Atheism and a lottery ticket have something in common. A lottery ticket can make you dream of millions, while atheism reminds you of what you will lose.
Many of us live like atheists, even when we believe in God. God doesn’t have much to do with our lives, and it’s not for want of trying. Everyone has prayed for something and not gotten what they wanted.
The demands of our hectic lives keep increasing; atheism is that perfect fit. Who has time for thinking about what comes after death when living this life occupies every waking moment? We think of the meaning and purpose of our lives only in odd moments, like when our friends share what they believe in around a campfire or at a quiet, unexpected time.
If we wonder why we are alive and what purpose living serves, it is because we make plans and set goals. This is something we learned to do when we were children. We learned to live this way from our parents, who also had plans and dreams for their lives. Until recently, before the advent of mass population-wide acceptance of atheism, religion played a central role, assuring us of an ultimate happy ending to our lives if we believed in what religion taught us.
These days, many of us have been heavily influenced by atheism, so when life opposes us or thwarts our designs, every step toward our goals is an individual effort without much support. We are alone with that nagging question: What point is there to living when being alive can be so hard? Sometimes, we feel almost mocked by our childlike faith in our future: At the end of it all, we win, right? We cross the finish line of life as winners, aglow with victory. Satisfied. Happy forever.
Let’s look at the broader picture that atheism paints for us. When we die, everything we worked for starts to go away. Others might build on our achievements, but eventually, we will not be remembered. Eons of time passing ensures this. Our civilization will decay and fall. And, of course, we are dead forever.
If we evolved in this random ecosystem and are doomed to die, we should be adapted to living meaningless lives. Why do we set goals when everything goes away? Why do we care what happens to us when life has run its course?
Why these things matter is simple. God created us. God exists forever in eternity, and that is where we are headed. We may have evolved in some sense in this environment, but the spark, the will to live, comes from God. So, the atheist needs to explain why people do not believe that their lives are pointless. Atheism needs to explain why we struggle against death when we should embrace it.

### DATA LISTING
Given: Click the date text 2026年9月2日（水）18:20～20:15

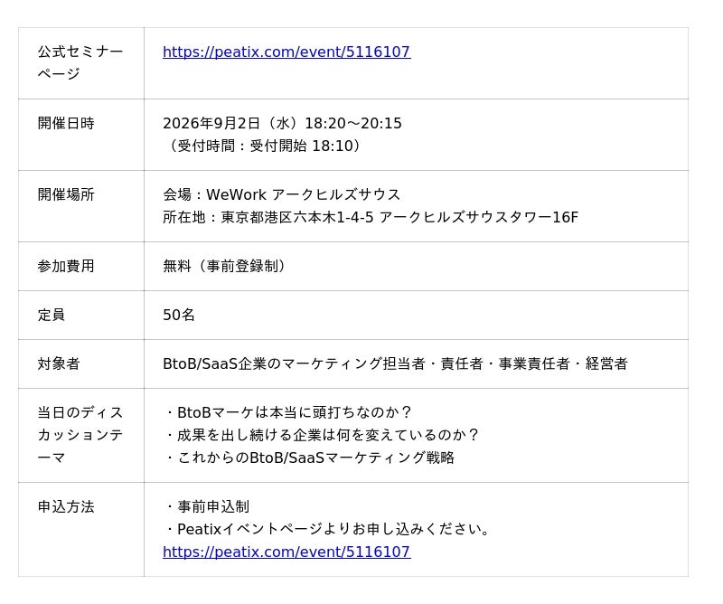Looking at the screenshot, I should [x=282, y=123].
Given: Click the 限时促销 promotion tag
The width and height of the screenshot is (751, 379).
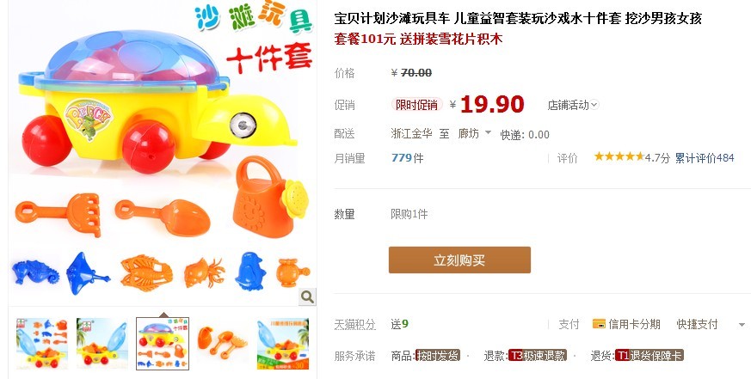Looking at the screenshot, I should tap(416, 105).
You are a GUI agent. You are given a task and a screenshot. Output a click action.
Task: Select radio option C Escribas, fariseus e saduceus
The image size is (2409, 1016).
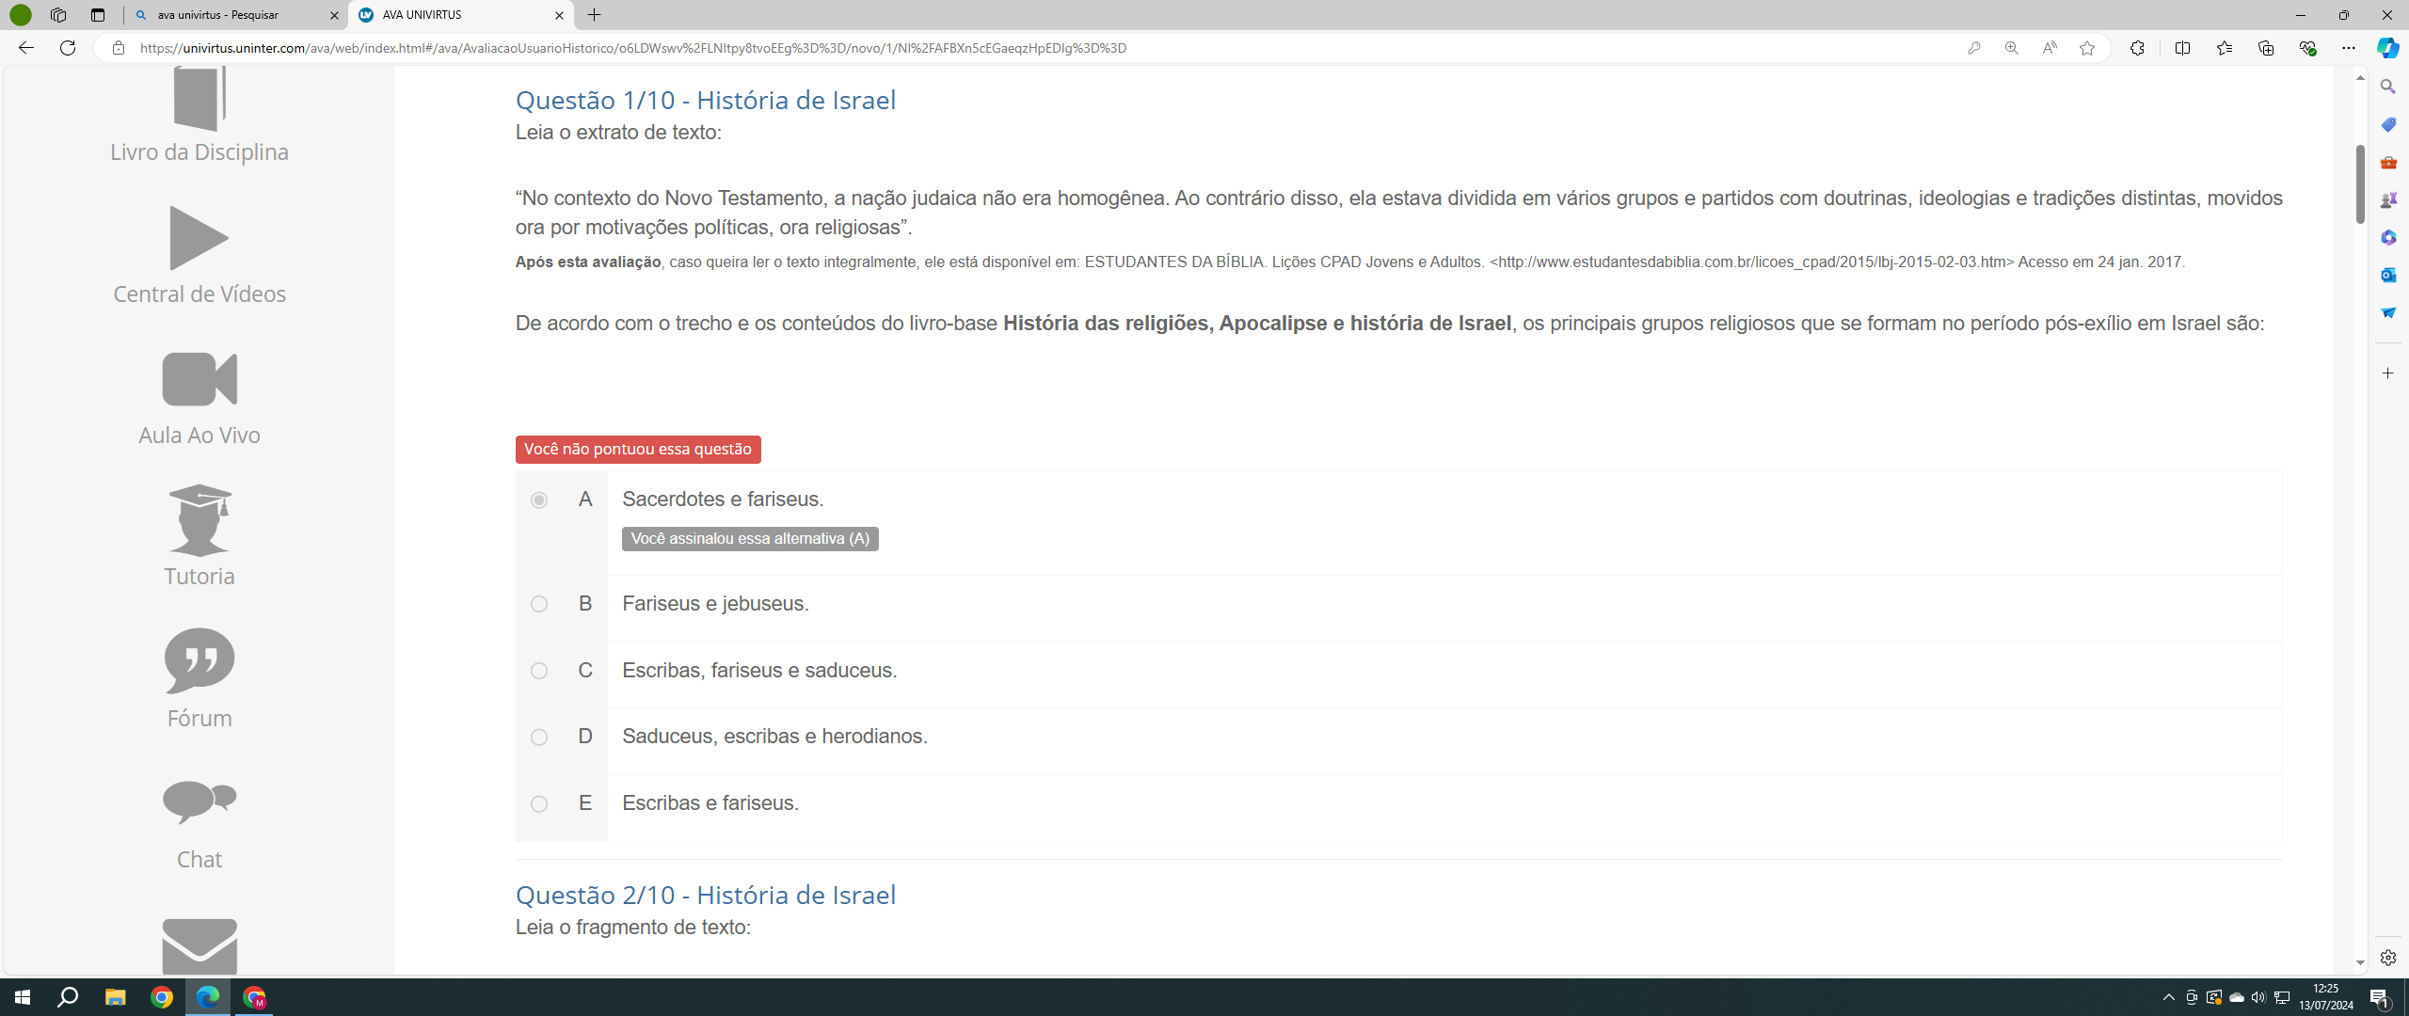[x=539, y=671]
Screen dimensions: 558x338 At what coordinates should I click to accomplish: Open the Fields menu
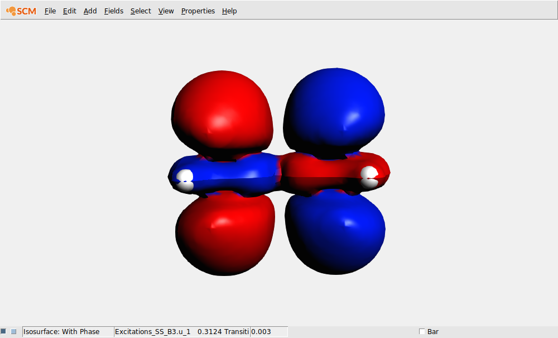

### PROBLEMS TO WORK ON
a. Write out the passage of the atheism essay that starts at "Atheism and a" and ends at "quiet, unexpected time.", reproducing each word as it appears.
b. Extend the essay on atheism and meaning beyond its final sentence, continuing in the same argumentative voice.

### RESPONSES TO THE EXERCISE
a.
Atheism and a lottery ticket have something in common. A lottery ticket can make you dream of millions, while atheism reminds you of what you will lose.
Many of us live like atheists, even when we believe in God. God doesn’t have much to do with our lives, and it’s not for want of trying. Everyone has prayed for something and not gotten what they wanted.
The demands of our hectic lives keep increasing; atheism is that perfect fit. Who has time for thinking about what comes after death when living this life occupies every waking moment? We think of the meaning and purpose of our lives only in odd moments, like when our friends share what they believe in around a campfire or at a quiet, unexpected time.

b.
If you want to believe that life ends at death, you are in plenty of company. There are the true atheists who lie awake at night dreaming of new arguments to prove the futility of religion, the practical atheists who hardly think of God in their day-to-day life, and the religious atheists whose lives are untouched by a religion’s teachings and who believe that an hour a week in a strange looking building suffices as a kind of religious insurance policy.
God exists, and what is more, we all live as if God exists. The proof of this is in our purposeful lives, even though death robs us of everything. Let’s go back to that lottery ticket I wrote about.
I’m a Roman Catholic. I don’t like lotteries because they encourage people to believe they can become rich through luck when hard work is usually needed to succeed. But that is beside the point. I compared atheism to losing in a lottery.
What I don’t get when I talk to people is how easily they accept atheism in either of its three varieties. If I offered you a chance to win a million dollars, would you turn it down? No, seriously. Here is a ticket. Take it for free. Would you throw it away?
But this is what people routinely do when religion is discussed.
What if atheists die and Roman Catholics have a chance to live a perfect life with God forever? Don’t we get what we hope for? Atheists have no real hope beyond the grave. This life is everything for them. This life is all that they will get.
If you have read this far, you are one of the lucky few who have a chance to live forever with God. Don’t waste this opportunity. Listen to that spark in you, that part of you that refuses to believe that you will cease to exist. Read more in this blog. Investigate Roman Catholicism. Ask questions. I look forward to hearing from you.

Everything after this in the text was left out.